Comparer Hollande à Schröder ! Schröder, c’était tout de même autre chose !
Il fallait bien que quelqu’un le fasse. Nous l’avons fait. Peut-être n’en serons-nous pas autant remerciés que nous l’aurions souhaité. Quand on fait de la politique, on vit aussi un peu pour la postérité. Je vous le dis donc franchement : le travail qui a été fait par vous-mêmes, monsieur le ministre, monsieur le secrétaire d’État, et par vos services, par votre administration, est remarquable, car il a été fait pour l’avenir du pays.

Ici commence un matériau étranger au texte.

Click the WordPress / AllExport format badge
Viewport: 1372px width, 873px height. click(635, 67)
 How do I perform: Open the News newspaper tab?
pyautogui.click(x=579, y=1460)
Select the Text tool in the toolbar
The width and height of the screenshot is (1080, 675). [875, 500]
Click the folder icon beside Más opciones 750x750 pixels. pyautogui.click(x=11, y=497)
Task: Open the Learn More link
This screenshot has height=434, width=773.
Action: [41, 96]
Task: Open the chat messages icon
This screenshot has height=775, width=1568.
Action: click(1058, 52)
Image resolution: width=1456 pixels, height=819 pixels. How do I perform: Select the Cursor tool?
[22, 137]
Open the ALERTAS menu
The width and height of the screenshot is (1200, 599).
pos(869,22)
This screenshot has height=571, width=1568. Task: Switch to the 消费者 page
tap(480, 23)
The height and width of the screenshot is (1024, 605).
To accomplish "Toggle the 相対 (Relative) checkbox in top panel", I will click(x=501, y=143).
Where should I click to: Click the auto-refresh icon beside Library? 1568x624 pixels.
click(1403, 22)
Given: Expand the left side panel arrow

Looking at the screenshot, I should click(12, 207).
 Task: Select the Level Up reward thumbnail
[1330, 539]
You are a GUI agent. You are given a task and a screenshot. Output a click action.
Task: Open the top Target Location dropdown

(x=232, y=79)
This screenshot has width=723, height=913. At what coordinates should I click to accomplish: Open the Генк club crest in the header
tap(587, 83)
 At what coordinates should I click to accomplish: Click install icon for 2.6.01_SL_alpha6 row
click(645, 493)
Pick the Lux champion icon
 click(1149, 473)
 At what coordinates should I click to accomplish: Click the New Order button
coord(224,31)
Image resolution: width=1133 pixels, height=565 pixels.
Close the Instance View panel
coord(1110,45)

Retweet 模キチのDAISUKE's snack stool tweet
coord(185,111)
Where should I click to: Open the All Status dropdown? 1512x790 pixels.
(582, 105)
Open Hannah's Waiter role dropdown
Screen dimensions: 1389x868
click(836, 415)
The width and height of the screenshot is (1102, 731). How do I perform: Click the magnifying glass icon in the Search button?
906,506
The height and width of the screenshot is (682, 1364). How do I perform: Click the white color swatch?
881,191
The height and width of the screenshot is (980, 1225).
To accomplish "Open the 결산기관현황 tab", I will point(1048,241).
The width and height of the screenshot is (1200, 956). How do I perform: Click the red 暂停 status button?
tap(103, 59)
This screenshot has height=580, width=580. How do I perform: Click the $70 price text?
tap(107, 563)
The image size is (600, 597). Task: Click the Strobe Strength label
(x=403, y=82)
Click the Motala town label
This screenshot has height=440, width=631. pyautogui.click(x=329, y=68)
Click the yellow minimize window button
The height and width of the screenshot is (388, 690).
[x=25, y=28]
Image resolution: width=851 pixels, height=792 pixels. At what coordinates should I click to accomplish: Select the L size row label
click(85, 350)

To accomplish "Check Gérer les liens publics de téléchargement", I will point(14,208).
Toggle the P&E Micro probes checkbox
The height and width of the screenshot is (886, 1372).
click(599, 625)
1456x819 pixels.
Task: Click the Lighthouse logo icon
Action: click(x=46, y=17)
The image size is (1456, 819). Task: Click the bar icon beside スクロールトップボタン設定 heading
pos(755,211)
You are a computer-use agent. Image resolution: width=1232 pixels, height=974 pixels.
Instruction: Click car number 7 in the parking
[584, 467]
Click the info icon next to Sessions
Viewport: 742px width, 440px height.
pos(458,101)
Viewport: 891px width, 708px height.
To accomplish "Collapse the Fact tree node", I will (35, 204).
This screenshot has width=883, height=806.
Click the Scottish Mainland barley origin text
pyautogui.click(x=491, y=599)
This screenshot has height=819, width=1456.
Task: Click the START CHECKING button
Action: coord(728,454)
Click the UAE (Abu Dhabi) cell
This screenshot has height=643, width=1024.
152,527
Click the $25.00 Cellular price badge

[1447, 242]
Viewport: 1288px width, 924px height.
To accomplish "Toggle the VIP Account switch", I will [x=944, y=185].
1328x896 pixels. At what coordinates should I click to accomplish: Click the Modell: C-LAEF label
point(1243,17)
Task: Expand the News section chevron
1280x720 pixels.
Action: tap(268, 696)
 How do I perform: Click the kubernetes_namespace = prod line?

Tout n’est cependant pas parfait et ce budget soulève tout de même quelques interrogations. J’évoquerai rapidement deux ou trois sujets, très anecdotiques au regard de ce qui a déjà été dit.
Ainsi l’amendement déposé par Karine Berger, moi-même et quelques autres sur les sociétés pour le financement de l’industrie cinématographique et audiovisuelle – SOFICA – est important. Il faut en effet aller plus loin dans l’application de ce dispositif d’exonération en faveur de la création cinématographique, en y incluant notamment le secteur de la télévision, où la création se développe de plus en plus. Peut-être faut-il aussi ouvrir les SOFICA à d’autres formes de création.
Pour ce qui est des collectivités territoriales – je m’exprime en effet au nom de Mme Pires Beaune –, il faudra trouver dans ce budget une solution à propos du Fonds départemental de péréquation de la taxe professionnelle. Ce dispositif touche en effet essentiellement les départements : pour en avoir présidé un, je puis témoigner des conséquences du double effet consistant à leur enlever une part de leurs ressources – ce qui est du reste bien normal, puisqu’il faut faire des économies – et à enlever en outre à certains d’entre eux le Fonds départemental de péréquation de la taxe professionnelle. Pour un département comme l’Ardèche, cela représente près de 10 millions d’euros d’efforts. C’est tout simplement impossible !
Ce n’est pas acceptable. Il faudrait pouvoir activer le fonds de solidarité.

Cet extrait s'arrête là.